DATASET ROWS:
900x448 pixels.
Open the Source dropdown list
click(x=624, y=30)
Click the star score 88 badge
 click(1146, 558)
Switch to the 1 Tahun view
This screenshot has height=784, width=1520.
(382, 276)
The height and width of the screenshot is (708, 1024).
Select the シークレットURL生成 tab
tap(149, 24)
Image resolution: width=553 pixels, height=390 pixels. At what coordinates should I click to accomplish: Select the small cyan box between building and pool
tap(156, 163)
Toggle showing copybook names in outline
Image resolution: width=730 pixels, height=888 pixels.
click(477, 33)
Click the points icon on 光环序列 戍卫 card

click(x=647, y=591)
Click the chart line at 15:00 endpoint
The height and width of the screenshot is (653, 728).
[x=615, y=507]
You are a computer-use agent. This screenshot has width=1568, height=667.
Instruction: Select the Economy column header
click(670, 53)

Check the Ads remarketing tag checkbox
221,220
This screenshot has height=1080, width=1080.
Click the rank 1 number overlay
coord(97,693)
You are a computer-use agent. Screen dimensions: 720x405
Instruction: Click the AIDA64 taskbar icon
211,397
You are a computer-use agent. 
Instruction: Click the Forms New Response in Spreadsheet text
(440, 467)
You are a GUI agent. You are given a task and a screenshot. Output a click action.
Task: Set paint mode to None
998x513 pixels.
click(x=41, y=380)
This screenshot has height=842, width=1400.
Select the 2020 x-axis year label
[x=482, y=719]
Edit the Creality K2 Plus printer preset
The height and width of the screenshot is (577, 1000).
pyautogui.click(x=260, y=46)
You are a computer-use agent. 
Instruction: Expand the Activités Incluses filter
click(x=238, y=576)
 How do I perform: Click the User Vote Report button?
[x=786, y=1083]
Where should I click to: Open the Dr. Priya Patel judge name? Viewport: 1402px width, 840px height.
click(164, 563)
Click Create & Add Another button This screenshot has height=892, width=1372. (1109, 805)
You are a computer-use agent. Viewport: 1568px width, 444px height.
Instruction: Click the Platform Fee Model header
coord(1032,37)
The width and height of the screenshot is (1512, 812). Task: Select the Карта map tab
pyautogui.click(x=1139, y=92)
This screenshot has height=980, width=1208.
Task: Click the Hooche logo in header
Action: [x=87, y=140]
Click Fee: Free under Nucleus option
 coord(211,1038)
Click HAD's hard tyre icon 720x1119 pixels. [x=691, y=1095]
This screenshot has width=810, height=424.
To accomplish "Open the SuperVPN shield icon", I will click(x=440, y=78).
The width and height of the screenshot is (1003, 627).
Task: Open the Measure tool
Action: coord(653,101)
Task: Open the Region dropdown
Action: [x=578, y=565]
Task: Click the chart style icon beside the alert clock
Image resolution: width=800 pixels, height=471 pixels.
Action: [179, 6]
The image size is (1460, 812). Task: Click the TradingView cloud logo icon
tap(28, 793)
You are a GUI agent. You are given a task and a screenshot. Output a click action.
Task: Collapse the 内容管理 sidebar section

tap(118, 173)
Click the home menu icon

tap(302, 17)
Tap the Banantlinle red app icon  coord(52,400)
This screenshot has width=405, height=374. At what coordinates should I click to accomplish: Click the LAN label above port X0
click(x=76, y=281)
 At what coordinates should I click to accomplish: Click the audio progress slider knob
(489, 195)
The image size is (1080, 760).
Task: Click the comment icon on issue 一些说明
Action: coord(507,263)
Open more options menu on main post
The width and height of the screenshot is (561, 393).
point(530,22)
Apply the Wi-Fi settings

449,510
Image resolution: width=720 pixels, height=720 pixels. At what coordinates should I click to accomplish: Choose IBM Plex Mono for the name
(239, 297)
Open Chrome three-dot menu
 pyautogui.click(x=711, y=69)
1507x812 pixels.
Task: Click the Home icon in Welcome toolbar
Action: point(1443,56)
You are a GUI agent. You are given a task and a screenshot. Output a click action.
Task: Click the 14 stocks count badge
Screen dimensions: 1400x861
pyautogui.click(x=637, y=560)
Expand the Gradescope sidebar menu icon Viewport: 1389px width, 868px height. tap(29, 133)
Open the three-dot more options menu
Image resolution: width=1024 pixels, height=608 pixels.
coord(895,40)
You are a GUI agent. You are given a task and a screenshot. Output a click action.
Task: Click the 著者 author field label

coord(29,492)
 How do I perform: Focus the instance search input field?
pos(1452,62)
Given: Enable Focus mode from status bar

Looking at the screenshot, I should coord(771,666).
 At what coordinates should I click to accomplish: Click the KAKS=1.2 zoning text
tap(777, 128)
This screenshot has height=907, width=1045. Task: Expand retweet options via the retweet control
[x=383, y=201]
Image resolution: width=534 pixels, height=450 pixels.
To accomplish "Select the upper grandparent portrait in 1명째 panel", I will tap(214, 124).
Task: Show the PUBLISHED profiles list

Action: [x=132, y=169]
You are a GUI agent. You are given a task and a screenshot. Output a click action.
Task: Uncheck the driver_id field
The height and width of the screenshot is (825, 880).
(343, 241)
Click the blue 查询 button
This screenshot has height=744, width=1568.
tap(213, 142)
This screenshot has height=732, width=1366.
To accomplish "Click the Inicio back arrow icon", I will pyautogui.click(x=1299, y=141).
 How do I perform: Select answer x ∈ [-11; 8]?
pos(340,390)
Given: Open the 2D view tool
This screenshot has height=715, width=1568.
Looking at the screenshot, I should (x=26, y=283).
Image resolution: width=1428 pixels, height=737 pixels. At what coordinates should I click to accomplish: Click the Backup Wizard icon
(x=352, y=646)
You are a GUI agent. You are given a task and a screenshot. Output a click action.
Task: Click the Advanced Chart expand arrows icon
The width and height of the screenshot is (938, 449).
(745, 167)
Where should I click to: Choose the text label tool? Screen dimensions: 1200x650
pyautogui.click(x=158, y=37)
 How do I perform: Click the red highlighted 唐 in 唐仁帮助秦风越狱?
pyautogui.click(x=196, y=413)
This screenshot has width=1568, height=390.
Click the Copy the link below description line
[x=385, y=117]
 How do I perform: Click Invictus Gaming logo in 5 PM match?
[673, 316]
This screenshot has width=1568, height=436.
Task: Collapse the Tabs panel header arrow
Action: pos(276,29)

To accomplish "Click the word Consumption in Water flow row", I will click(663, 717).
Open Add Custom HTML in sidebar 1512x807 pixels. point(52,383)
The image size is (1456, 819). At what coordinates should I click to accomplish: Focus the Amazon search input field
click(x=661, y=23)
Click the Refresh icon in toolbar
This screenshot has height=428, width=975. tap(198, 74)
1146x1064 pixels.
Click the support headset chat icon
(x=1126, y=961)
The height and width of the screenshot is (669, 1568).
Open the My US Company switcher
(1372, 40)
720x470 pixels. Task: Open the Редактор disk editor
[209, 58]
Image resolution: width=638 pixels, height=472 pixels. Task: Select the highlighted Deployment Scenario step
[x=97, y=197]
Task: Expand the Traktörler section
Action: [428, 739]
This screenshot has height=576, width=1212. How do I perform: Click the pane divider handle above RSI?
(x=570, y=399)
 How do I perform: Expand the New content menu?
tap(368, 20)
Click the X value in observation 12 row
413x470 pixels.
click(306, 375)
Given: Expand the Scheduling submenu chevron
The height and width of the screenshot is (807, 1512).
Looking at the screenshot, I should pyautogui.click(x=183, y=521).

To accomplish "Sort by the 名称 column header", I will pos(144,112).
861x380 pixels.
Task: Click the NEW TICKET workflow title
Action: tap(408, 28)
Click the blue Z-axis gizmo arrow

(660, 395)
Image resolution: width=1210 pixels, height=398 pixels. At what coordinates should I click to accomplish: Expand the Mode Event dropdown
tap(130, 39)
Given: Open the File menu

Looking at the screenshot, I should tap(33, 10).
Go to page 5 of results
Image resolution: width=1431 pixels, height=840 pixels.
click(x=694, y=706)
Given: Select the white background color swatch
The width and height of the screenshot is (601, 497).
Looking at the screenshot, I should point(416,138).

PROBLEM TO WORK ON: Put every line of the records into a JSON list of strings, one string per line, leaving out the blank lines.

FINAL RESULT:
[
  "900x448 pixels.",
  "Open the Source dropdown list",
  "click(x=624, y=30)",
  "Click the star score 88 badge",
  " click(1146, 558)",
  "Switch to the 1 Tahun view",
  "This screenshot has height=784, width=1520.",
  "(382, 276)",
  "The height and width of the screenshot is (708, 1024).",
  "Select the シークレットURL生成 tab",
  "tap(149, 24)",
  "Image resolution: width=553 pixels, height=390 pixels. At what coordinates should I click to accomplish: Select the small cyan box between building and pool",
  "tap(156, 163)",
  "Toggle showing copybook names in outline",
  "Image resolution: width=730 pixels, height=888 pixels.",
  "click(477, 33)",
  "Click the points icon on 光环序列 戍卫 card",
  "click(x=647, y=591)",
  "Click the chart line at 15:00 endpoint",
  "The height and width of the screenshot is (653, 728).",
  "[x=615, y=507]",
  "You are a computer-use agent. This screenshot has width=1568, height=667.",
  "Instruction: Select the Economy column header",
  "click(670, 53)",
  "Check the Ads remarketing tag checkbox",
  "221,220",
  "This screenshot has height=1080, width=1080.",
  "Click the rank 1 number overlay",
  "coord(97,693)",
  "You are a computer-use agent. Screen dimensions: 720x405",
  "Instruction: Click the AIDA64 taskbar icon",
  "211,397",
  "You are a computer-use agent. ",
  "Instruction: Click the Forms New Response in Spreadsheet text",
  "(440, 467)",
  "You are a GUI agent. You are given a task and a screenshot. Output a click action.",
  "Task: Set paint mode to None",
  "998x513 pixels.",
  "click(x=41, y=380)",
  "This screenshot has height=842, width=1400.",
  "Select the 2020 x-axis year label",
  "[x=482, y=719]",
  "Edit the Creality K2 Plus printer preset",
  "The height and width of the screenshot is (577, 1000).",
  "pyautogui.click(x=260, y=46)",
  "You are a computer-use agent. ",
  "Instruction: Expand the Activités Incluses filter",
  "click(x=238, y=576)",
  " How do I perform: Click the User Vote Report button?",
  "[x=786, y=1083]",
  "Where should I click to: Open the Dr. Priya Patel judge name? Viewport: 1402px width, 840px height.",
  "click(164, 563)",
  "Click Create & Add Another button This screenshot has height=892, width=1372. (1109, 805)",
  "You are a computer-use agent. Viewport: 1568px width, 444px height.",
  "Instruction: Click the Platform Fee Model header",
  "coord(1032,37)",
  "The width and height of the screenshot is (1512, 812). Task: Select the Карта map tab",
  "pyautogui.click(x=1139, y=92)",
  "This screenshot has height=980, width=1208.",
  "Task: Click the Hooche logo in header",
  "Action: [x=87, y=140]",
  "Click Fee: Free under Nucleus option",
  " coord(211,1038)",
  "Click HAD's hard tyre icon 720x1119 pixels. [x=691, y=1095]",
  "This screenshot has width=810, height=424.",
  "To accomplish \"Open the SuperVPN shield icon\", I will click(x=440, y=78).",
  "The width and height of the screenshot is (1003, 627).",
  "Task: Open the Measure tool",
  "Action: coord(653,101)",
  "Task: Open the Region dropdown",
  "Action: [x=578, y=565]",
  "Task: Click the chart style icon beside the alert clock",
  "Image resolution: width=800 pixels, height=471 pixels.",
  "Action: [179, 6]",
  "The image size is (1460, 812). Task: Click the TradingView cloud logo icon",
  "tap(28, 793)",
  "You are a GUI agent. You are given a task and a screenshot. Output a click action.",
  "Task: Collapse the 内容管理 sidebar section",
  "tap(118, 173)",
  "Click the home menu icon",
  "tap(302, 17)",
  "Tap the Banantlinle red app icon  coord(52,400)",
  "This screenshot has width=405, height=374. At what coordinates should I click to accomplish: Click the LAN label above port X0",
  "click(x=76, y=281)",
  " At what coordinates should I click to accomplish: Click the audio progress slider knob",
  "(489, 195)",
  "The image size is (1080, 760).",
  "Task: Click the comment icon on issue 一些说明",
  "Action: coord(507,263)",
  "Open more options menu on main post",
  "The width and height of the screenshot is (561, 393).",
  "point(530,22)",
  "Apply the Wi-Fi settings",
  "449,510",
  "Image resolution: width=720 pixels, height=720 pixels. At what coordinates should I click to accomplish: Choose IBM Plex Mono for the name",
  "(239, 297)",
  "Open Chrome three-dot menu",
  " pyautogui.click(x=711, y=69)",
  "1507x812 pixels.",
  "Task: Click the Home icon in Welcome toolbar",
  "Action: point(1443,56)",
  "You are a GUI agent. You are given a task and a screenshot. Output a click action.",
  "Task: Click the 14 stocks count badge",
  "Screen dimensions: 1400x861",
  "pyautogui.click(x=637, y=560)",
  "Expand the Gradescope sidebar menu icon Viewport: 1389px width, 868px height. tap(29, 133)",
  "Open the three-dot more options menu",
  "Image resolution: width=1024 pixels, height=608 pixels.",
  "coord(895,40)",
  "You are a GUI agent. You are given a task and a screenshot. Output a click action.",
  "Task: Click the 著者 author field label",
  "coord(29,492)",
  " How do I perform: Focus the instance search input field?",
  "pos(1452,62)",
  "Given: Enable Focus mode from status bar",
  "Looking at the screenshot, I should coord(771,666).",
  " At what coordinates should I click to accomplish: Click the KAKS=1.2 zoning text",
  "tap(777, 128)",
  "This screenshot has height=907, width=1045. Task: Expand retweet options via the retweet control",
  "[x=383, y=201]",
  "Image resolution: width=534 pixels, height=450 pixels.",
  "To accomplish \"Select the upper grandparent portrait in 1명째 panel\", I will tap(214, 124).",
  "Task: Show the PUBLISHED profiles list",
  "Action: [x=132, y=169]",
  "You are a GUI agent. You are given a task and a screenshot. Output a click action.",
  "Task: Uncheck the driver_id field",
  "The height and width of the screenshot is (825, 880).",
  "(343, 241)",
  "Click the blue 查询 button",
  "This screenshot has height=744, width=1568.",
  "tap(213, 142)",
  "This screenshot has height=732, width=1366.",
  "To accomplish \"Click the Inicio back arrow icon\", I will pyautogui.click(x=1299, y=141).",
  " How do I perform: Select answer x ∈ [-11; 8]?",
  "pos(340,390)",
  "Given: Open the 2D view tool",
  "This screenshot has height=715, width=1568.",
  "Looking at the screenshot, I should (x=26, y=283).",
  "Image resolution: width=1428 pixels, height=737 pixels. At what coordinates should I click to accomplish: Click the Backup Wizard icon",
  "(x=352, y=646)",
  "You are a GUI agent. You are given a task and a screenshot. Output a click action.",
  "Task: Click the Advanced Chart expand arrows icon",
  "The width and height of the screenshot is (938, 449).",
  "(745, 167)",
  "Where should I click to: Choose the text label tool? Screen dimensions: 1200x650",
  "pyautogui.click(x=158, y=37)",
  " How do I perform: Click the red highlighted 唐 in 唐仁帮助秦风越狱?",
  "pyautogui.click(x=196, y=413)",
  "This screenshot has width=1568, height=390.",
  "Click the Copy the link below description line",
  "[x=385, y=117]",
  " How do I perform: Click Invictus Gaming logo in 5 PM match?",
  "[673, 316]",
  "This screenshot has width=1568, height=436.",
  "Task: Collapse the Tabs panel header arrow",
  "Action: pos(276,29)",
  "To accomplish \"Click the word Consumption in Water flow row\", I will click(663, 717).",
  "Open Add Custom HTML in sidebar 1512x807 pixels. point(52,383)",
  "The image size is (1456, 819). At what coordinates should I click to accomplish: Focus the Amazon search input field",
  "click(x=661, y=23)",
  "Click the Refresh icon in toolbar",
  "This screenshot has height=428, width=975. tap(198, 74)",
  "1146x1064 pixels.",
  "Click the support headset chat icon",
  "(x=1126, y=961)",
  "The height and width of the screenshot is (669, 1568).",
  "Open the My US Company switcher",
  "(1372, 40)",
  "720x470 pixels. Task: Open the Редактор disk editor",
  "[209, 58]",
  "Image resolution: width=638 pixels, height=472 pixels. Task: Select the highlighted Deployment Scenario step",
  "[x=97, y=197]",
  "Task: Expand the Traktörler section",
  "Action: [428, 739]",
  "This screenshot has height=576, width=1212. How do I perform: Click the pane divider handle above RSI?",
  "(x=570, y=399)",
  " How do I perform: Expand the New content menu?",
  "tap(368, 20)",
  "Click the X value in observation 12 row",
  "413x470 pixels.",
  "click(306, 375)",
  "Given: Expand the Scheduling submenu chevron",
  "The height and width of the screenshot is (807, 1512).",
  "Looking at the screenshot, I should pyautogui.click(x=183, y=521).",
  "To accomplish \"Sort by the 名称 column header\", I will pos(144,112).",
  "861x380 pixels.",
  "Task: Click the NEW TICKET workflow title",
  "Action: tap(408, 28)",
  "Click the blue Z-axis gizmo arrow",
  "(660, 395)",
  "Image resolution: width=1210 pixels, height=398 pixels. At what coordinates should I click to accomplish: Expand the Mode Event dropdown",
  "tap(130, 39)",
  "Given: Open the File menu",
  "Looking at the screenshot, I should tap(33, 10).",
  "Go to page 5 of results",
  "Image resolution: width=1431 pixels, height=840 pixels.",
  "click(x=694, y=706)",
  "Given: Select the white background color swatch",
  "The width and height of the screenshot is (601, 497).",
  "Looking at the screenshot, I should point(416,138)."
]